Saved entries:
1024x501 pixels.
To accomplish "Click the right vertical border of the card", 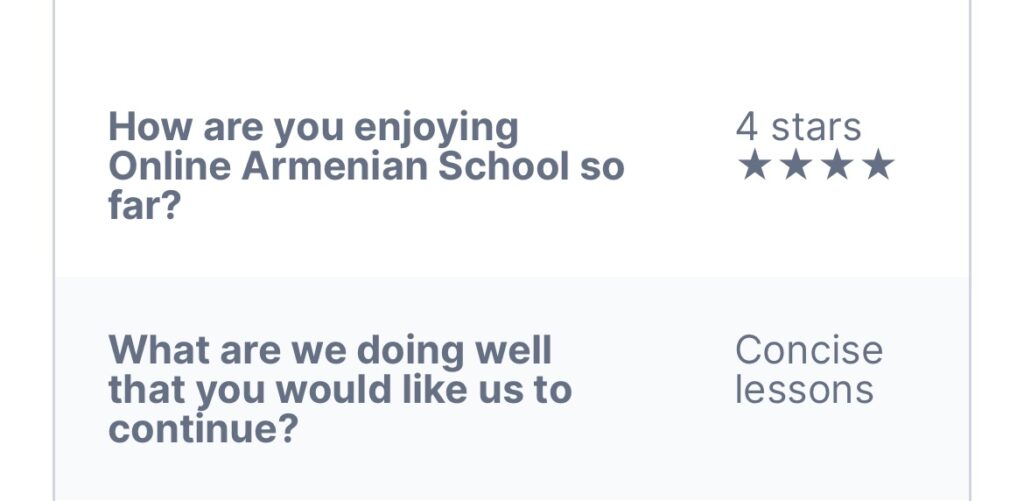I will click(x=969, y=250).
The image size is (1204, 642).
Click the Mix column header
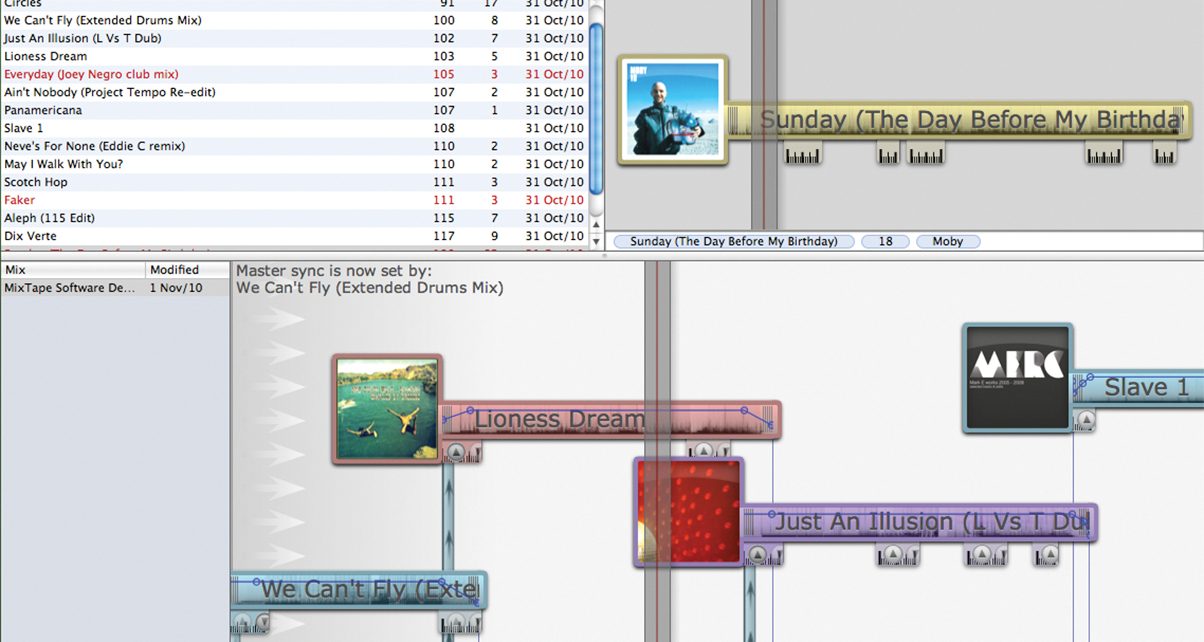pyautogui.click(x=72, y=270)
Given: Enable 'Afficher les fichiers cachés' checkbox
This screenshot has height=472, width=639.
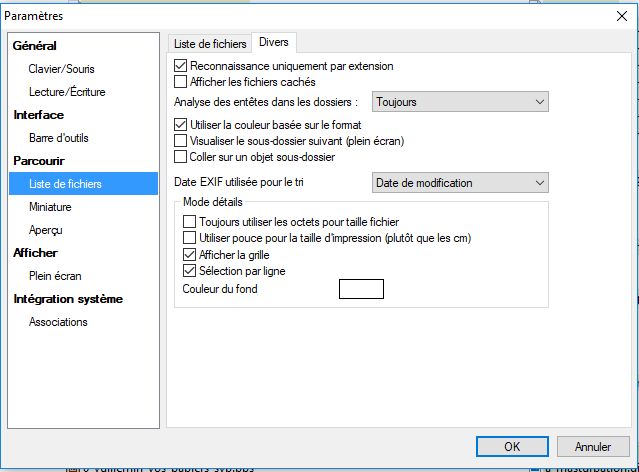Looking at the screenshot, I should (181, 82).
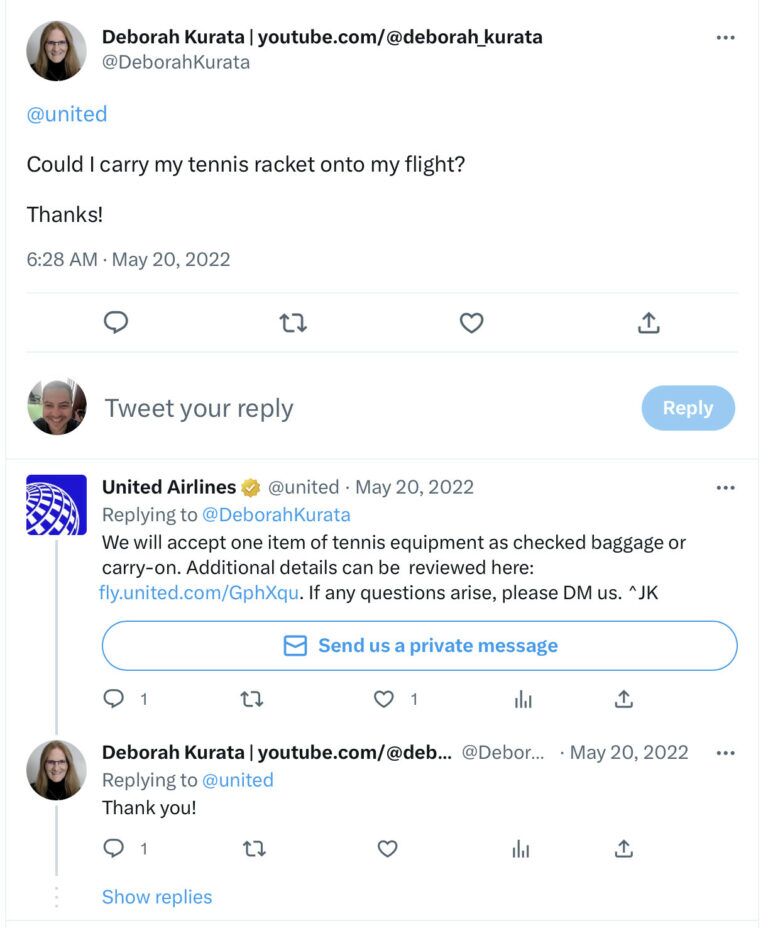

» **AIM OF THE EXERCISE**:
Please print exactly the lines from the one holding "Given: Enable 'Afficher" through the final line of the data above, including both, and skip all pictures.

» **EXPECTED ANSWER**:
Given: Enable 'Afficher les fichiers cachés' checkbox
This screenshot has height=472, width=639.
Looking at the screenshot, I should (181, 82).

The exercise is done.